The Billions Rise Up

An international general strike was brewing, revolution was in the air. On both sides, people were thinking about it, preparing for it. Unitary global strikes against multinationals multiplied. Properties owned by multinationals in the Third World – from fruit empires to oil installations – were being overrun by local labor and peasant associations.

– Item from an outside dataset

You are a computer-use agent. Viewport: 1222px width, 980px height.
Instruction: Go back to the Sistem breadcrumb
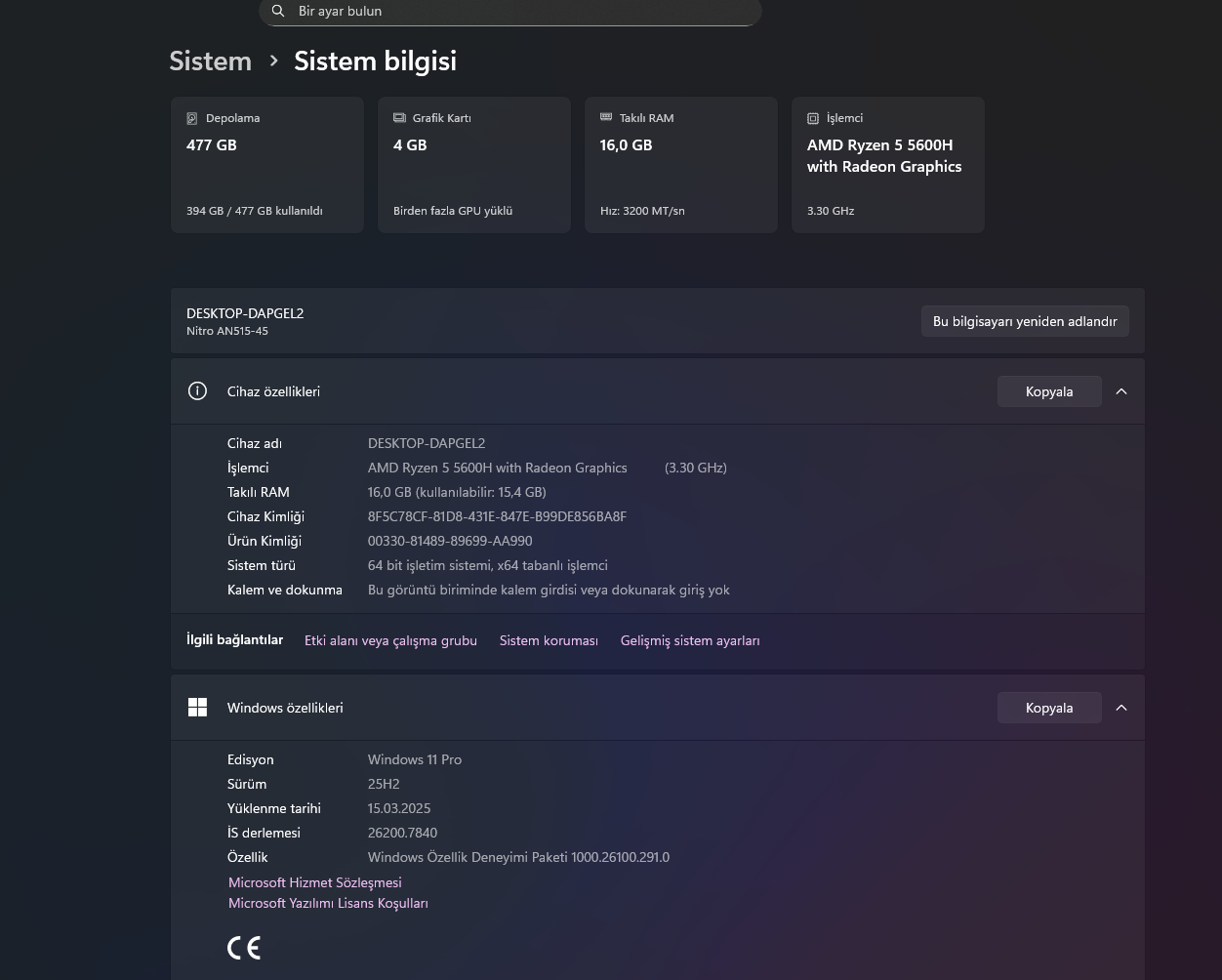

The international federation of strike committees quickly came to a consensus. The momentum was there. It was now or never for a global general strike.

On the other side, governments assigned troops to guard industrial installations. Draftees and reservists were being mobilized. The bourgeoisie was in a panic, one after another the world’s stock markets collapsed as the wealthy transformed their declining paper values into diamonds and precious metals, whose value soared. The middle classes were dismayed, their children totally enthusiastic. The situation dragged on, nerves fraying. The troops, bored guarding factories, were becoming distracted, fraternizing with local girls, then with workers. Many of these young people were familiar with the Game “BvB.” They sensed what was about to happen and began talking about it to their comrades. Sympathies wavered. Discipline became harder to maintain. Junior officers were losing confidence, asking themselves questions, becoming edgy.

In the democratic countries the opposition media began to put hard questions to politicians. There was some talk of back door negotiations with the strikers. The White House squelched the very idea of pandering to terrorists by leaking to the press a National Security Council study on the effects of Star-Wars type missiles and laser strikes against the ‘terrorists’ who were ‘holding the world economy hostage.’ The Europeans, the Japanese and even some Republicans did balk at that idea. Not only would these occasionally fallible ‘smart weapons’ inflict collateral damage on population centers, they also threatened corporate property—the industrial plants and petroleum installations occupied by the strikers.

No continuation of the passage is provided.